Defensoria Pública de Minas Gerais

Igualdade e cidadania para todos


Defensoria Pública participa de audiência pública sobre assentamento em Campo do Meio na Assembleia Legislativa


Por Ascom em 29 de novembro de 2016

Os defensores públicos Aylton Rodrigues Magalhães, e Ana Cláudia da Silva Alexandre, em atuação na Defensoria Especializada de Direitos Humanos, Coletivos e Socioambientais, participaram, na terça-feira, dia 22, da audiência pública promovida pela Comissão de Direitos Humanos da Assembleia Legislativa de Minas Gerais (ALMG), para debater a situação do assentamento na Fazenda Ariadnópolis, no município de Campo do Meio, no Sul de Minas.

O decreto do governador Fernando Pimentel, assinado em 2015 e referente à desapropriação de uma área de cerca de 3.600 hectares, foi suspenso devido a um mandado de segurança impetrado pela Companhia Agropecuária Irmãos Azevedo (Capia).

Aylton Rodrigues Magalhães (defensor público)

O defensor público, Aylton Rodrigues Magalhães, durante a audiência pública na ALMG (Foto Clarissa Barçante/ALMG)

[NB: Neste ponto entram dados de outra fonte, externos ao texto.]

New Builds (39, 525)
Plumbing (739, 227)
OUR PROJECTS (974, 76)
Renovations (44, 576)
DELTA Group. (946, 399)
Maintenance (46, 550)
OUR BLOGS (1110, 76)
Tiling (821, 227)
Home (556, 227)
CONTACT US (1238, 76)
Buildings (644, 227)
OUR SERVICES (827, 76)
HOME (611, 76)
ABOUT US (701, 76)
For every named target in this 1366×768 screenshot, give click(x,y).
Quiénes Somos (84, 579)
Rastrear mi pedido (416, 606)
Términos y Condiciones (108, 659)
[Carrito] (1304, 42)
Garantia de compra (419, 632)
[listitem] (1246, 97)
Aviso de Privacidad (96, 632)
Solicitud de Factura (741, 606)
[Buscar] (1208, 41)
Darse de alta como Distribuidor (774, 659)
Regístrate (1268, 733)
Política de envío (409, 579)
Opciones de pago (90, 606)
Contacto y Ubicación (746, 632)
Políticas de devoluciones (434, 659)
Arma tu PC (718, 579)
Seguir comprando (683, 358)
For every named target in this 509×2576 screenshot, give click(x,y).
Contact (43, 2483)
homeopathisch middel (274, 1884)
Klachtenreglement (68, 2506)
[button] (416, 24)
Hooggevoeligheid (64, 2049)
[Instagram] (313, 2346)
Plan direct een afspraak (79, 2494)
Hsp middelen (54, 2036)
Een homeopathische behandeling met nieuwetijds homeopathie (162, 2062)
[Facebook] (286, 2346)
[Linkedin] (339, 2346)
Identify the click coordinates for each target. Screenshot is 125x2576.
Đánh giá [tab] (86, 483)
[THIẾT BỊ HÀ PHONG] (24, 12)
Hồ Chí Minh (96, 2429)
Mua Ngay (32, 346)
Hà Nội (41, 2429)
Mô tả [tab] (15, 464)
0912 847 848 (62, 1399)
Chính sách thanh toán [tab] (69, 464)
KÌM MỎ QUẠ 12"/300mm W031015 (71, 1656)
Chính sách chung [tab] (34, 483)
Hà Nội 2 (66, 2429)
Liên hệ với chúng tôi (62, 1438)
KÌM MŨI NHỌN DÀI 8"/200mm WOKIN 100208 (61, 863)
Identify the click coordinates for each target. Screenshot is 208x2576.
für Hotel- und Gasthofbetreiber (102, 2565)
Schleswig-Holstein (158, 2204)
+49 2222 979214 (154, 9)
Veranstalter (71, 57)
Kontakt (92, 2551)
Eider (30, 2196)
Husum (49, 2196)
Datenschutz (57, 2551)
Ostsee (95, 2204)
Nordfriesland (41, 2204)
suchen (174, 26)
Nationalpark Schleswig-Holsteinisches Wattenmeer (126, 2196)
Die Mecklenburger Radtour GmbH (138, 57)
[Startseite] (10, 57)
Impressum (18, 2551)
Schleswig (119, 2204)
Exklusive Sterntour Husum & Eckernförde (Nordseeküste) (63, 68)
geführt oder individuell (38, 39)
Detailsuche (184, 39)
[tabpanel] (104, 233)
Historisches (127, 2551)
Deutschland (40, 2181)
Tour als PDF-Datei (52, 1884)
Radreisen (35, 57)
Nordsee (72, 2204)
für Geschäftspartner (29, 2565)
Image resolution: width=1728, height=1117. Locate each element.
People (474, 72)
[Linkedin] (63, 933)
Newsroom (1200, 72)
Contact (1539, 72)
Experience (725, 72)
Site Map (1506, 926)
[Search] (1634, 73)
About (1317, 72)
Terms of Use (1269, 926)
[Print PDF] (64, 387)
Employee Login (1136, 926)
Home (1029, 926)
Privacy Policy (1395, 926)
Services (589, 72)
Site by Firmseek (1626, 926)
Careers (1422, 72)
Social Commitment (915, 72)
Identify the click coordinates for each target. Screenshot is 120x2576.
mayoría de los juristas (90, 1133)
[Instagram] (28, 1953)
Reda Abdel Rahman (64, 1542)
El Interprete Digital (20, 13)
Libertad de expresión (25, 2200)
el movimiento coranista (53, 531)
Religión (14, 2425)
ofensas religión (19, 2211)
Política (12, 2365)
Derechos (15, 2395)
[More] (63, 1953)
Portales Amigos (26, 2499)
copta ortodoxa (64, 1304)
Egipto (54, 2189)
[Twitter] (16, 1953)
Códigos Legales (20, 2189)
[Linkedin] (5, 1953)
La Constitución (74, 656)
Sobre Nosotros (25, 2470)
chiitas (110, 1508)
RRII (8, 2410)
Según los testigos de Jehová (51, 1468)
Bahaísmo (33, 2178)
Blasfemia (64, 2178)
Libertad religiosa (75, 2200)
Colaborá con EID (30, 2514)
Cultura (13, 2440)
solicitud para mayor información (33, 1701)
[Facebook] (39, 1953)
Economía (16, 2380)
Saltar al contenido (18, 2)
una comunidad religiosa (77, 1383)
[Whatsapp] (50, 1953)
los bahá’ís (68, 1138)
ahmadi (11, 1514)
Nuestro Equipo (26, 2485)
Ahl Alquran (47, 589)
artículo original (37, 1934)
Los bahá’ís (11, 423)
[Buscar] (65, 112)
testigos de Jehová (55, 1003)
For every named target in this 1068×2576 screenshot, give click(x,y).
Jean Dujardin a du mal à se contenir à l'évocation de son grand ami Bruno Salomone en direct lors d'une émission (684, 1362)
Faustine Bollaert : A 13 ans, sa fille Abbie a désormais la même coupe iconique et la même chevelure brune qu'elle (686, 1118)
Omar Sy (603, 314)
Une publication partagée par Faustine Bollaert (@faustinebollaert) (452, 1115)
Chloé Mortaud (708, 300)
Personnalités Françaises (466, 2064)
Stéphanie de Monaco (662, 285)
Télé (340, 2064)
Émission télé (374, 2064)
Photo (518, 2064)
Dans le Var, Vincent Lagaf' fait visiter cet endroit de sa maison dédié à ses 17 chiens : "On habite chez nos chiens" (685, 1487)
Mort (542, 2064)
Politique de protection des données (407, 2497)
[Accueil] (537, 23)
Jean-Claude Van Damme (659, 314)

Para o defensor público, Aylton Rodrigues Magalhães, a edição dos decretos pelo governo foi uma solução justa e pacífica para a luta pela reforma agrária em Campo do Meio. Ressaltou que a Defensoria Pública considera legais os decretos editados pelo governador e a expectativa é de que eles sejam validados. “Não é decreto de reforma agrária pura e simples. É um decreto que busca dar segurança da posse da terra, que já é exercida há muito tempo pelas famílias”, disse.

A defensora pública, Ana Cláudia da Silva Alexandre, também ressaltou a importância da solução jurídica encontrada para viabilizar a desapropriação de terras em Campo do Meio. “Temos a ocupação de uma terra que não cumpre nenhuma função social. Somos um País com grande concentração de terras, em que há uma concessão de privilégios que ofende a ordem jurídica”, afirmou.

A Comissão de Direitos Humanos aprovou durante a audiência um requerimento ao TJMG com o apelo para que a desapropriação seja legitimada, no julgamento do mandado de segurança impetrado pela Capia, argumentando se tratar de uma decisão justa e constitucional, apoiada pela Comissão e por vários órgãos estaduais.

JULGAMENTO

A Defensoria Pública, por meio da Defensoria Especializada em Direitos Humanos, Coletivos e Socioambientais, requereu o ingresso no processo ajuizado pela Capia, na condição de amicus curiae, manifestando-se favoravelmente à validade do ato impugnado.

Em julgamento realizado pelo órgão Especial do TJMG, na quarta-feira, dia 23, a ordem requerida pelo impetrante foi denegada por maioria dos votos dos desembargadores. A Defensoria esteve presente ao julgamento, tendo realizado sustentação oral.

Fonte: Ascom/DPMG (29/11/2016), com informações da ALMG.